> [HOW TO COMPLETE THIS TASK]:
Output the entries verbatim, including every line.

Collection entries:
○ ○ ○ ○

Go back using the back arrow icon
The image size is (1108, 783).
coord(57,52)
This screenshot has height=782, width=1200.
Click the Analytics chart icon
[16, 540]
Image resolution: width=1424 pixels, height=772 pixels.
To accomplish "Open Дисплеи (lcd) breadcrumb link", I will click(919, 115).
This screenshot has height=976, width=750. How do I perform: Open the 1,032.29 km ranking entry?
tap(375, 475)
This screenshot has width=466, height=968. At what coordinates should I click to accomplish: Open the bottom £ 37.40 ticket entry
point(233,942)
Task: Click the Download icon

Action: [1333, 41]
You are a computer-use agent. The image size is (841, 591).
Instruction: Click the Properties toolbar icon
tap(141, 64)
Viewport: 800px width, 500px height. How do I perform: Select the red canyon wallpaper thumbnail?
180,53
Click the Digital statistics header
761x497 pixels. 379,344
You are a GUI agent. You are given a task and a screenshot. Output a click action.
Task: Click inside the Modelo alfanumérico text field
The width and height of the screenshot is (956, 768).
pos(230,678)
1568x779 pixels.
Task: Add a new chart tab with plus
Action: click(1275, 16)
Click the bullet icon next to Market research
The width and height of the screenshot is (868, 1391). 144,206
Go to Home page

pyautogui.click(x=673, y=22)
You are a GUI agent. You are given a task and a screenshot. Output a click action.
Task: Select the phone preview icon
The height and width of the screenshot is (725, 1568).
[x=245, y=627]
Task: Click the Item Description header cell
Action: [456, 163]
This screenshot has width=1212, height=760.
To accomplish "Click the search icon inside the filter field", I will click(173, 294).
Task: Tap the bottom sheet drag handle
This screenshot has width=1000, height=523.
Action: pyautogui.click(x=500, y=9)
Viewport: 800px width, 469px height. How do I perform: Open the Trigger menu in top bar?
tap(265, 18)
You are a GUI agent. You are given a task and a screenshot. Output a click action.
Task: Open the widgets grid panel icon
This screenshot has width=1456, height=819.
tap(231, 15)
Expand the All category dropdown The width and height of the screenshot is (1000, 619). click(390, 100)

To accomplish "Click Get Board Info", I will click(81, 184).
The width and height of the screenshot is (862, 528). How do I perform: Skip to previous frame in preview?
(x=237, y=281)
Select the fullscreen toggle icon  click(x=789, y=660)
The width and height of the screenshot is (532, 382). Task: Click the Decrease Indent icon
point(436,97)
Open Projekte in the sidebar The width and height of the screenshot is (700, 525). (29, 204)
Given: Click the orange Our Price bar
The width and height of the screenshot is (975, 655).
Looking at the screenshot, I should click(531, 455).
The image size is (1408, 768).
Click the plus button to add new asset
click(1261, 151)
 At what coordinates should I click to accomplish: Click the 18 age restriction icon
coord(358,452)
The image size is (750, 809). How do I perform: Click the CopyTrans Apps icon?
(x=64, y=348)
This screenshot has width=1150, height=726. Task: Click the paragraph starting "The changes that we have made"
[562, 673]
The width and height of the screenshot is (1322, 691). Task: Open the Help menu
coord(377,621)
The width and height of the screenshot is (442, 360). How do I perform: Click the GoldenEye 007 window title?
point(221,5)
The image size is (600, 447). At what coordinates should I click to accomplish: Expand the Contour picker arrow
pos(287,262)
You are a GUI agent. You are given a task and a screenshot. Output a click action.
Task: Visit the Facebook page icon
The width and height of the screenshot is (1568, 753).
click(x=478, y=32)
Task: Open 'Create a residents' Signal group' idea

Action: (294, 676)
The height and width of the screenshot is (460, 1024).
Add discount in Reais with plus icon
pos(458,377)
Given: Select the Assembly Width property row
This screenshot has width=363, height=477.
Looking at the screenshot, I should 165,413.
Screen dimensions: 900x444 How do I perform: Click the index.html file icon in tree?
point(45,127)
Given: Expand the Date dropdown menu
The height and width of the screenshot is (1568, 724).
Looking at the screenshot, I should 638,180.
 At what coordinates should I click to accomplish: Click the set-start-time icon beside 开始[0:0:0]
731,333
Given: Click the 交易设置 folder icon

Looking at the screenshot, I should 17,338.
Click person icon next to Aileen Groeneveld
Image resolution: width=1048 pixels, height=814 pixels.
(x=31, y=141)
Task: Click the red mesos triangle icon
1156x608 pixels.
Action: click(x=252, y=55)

○ ○ ○ ○

> [ANSWER SPACE]:
Go back using the back arrow icon
The image size is (1108, 783).
coord(57,52)
This screenshot has height=782, width=1200.
Click the Analytics chart icon
[16, 540]
Image resolution: width=1424 pixels, height=772 pixels.
To accomplish "Open Дисплеи (lcd) breadcrumb link", I will click(919, 115).
This screenshot has height=976, width=750. How do I perform: Open the 1,032.29 km ranking entry?
tap(375, 475)
This screenshot has width=466, height=968. At what coordinates should I click to accomplish: Open the bottom £ 37.40 ticket entry
point(233,942)
Task: Click the Download icon

Action: [1333, 41]
You are a computer-use agent. The image size is (841, 591).
Instruction: Click the Properties toolbar icon
tap(141, 64)
Viewport: 800px width, 500px height. How do I perform: Select the red canyon wallpaper thumbnail?
180,53
Click the Digital statistics header
761x497 pixels. 379,344
You are a GUI agent. You are given a task and a screenshot. Output a click action.
Task: Click inside the Modelo alfanumérico text field
The width and height of the screenshot is (956, 768).
pos(230,678)
1568x779 pixels.
Task: Add a new chart tab with plus
Action: click(1275, 16)
Click the bullet icon next to Market research
The width and height of the screenshot is (868, 1391). 144,206
Go to Home page

pyautogui.click(x=673, y=22)
You are a GUI agent. You are given a task and a screenshot. Output a click action.
Task: Select the phone preview icon
The height and width of the screenshot is (725, 1568).
[x=245, y=627]
Task: Click the Item Description header cell
Action: [456, 163]
This screenshot has width=1212, height=760.
To accomplish "Click the search icon inside the filter field", I will click(173, 294).
Task: Tap the bottom sheet drag handle
This screenshot has width=1000, height=523.
Action: pyautogui.click(x=500, y=9)
Viewport: 800px width, 469px height. How do I perform: Open the Trigger menu in top bar?
tap(265, 18)
You are a GUI agent. You are given a task and a screenshot. Output a click action.
Task: Open the widgets grid panel icon
This screenshot has width=1456, height=819.
tap(231, 15)
Expand the All category dropdown The width and height of the screenshot is (1000, 619). click(390, 100)

To accomplish "Click Get Board Info", I will click(81, 184).
The width and height of the screenshot is (862, 528). How do I perform: Skip to previous frame in preview?
(x=237, y=281)
Select the fullscreen toggle icon  click(x=789, y=660)
The width and height of the screenshot is (532, 382). Task: Click the Decrease Indent icon
point(436,97)
Open Projekte in the sidebar The width and height of the screenshot is (700, 525). (29, 204)
Given: Click the orange Our Price bar
The width and height of the screenshot is (975, 655).
Looking at the screenshot, I should click(531, 455).
The image size is (1408, 768).
Click the plus button to add new asset
click(1261, 151)
 At what coordinates should I click to accomplish: Click the 18 age restriction icon
coord(358,452)
The image size is (750, 809). How do I perform: Click the CopyTrans Apps icon?
(x=64, y=348)
This screenshot has width=1150, height=726. Task: Click the paragraph starting "The changes that we have made"
[562, 673]
The width and height of the screenshot is (1322, 691). Task: Open the Help menu
coord(377,621)
The width and height of the screenshot is (442, 360). How do I perform: Click the GoldenEye 007 window title?
point(221,5)
The image size is (600, 447). At what coordinates should I click to accomplish: Expand the Contour picker arrow
pos(287,262)
You are a GUI agent. You are given a task and a screenshot. Output a click action.
Task: Visit the Facebook page icon
The width and height of the screenshot is (1568, 753).
click(x=478, y=32)
Task: Open 'Create a residents' Signal group' idea

Action: (294, 676)
The height and width of the screenshot is (460, 1024).
Add discount in Reais with plus icon
pos(458,377)
Given: Select the Assembly Width property row
This screenshot has width=363, height=477.
Looking at the screenshot, I should 165,413.
Screen dimensions: 900x444 How do I perform: Click the index.html file icon in tree?
point(45,127)
Given: Expand the Date dropdown menu
The height and width of the screenshot is (1568, 724).
Looking at the screenshot, I should 638,180.
 At what coordinates should I click to accomplish: Click the set-start-time icon beside 开始[0:0:0]
731,333
Given: Click the 交易设置 folder icon

Looking at the screenshot, I should 17,338.
Click person icon next to Aileen Groeneveld
Image resolution: width=1048 pixels, height=814 pixels.
(x=31, y=141)
Task: Click the red mesos triangle icon
1156x608 pixels.
Action: click(x=252, y=55)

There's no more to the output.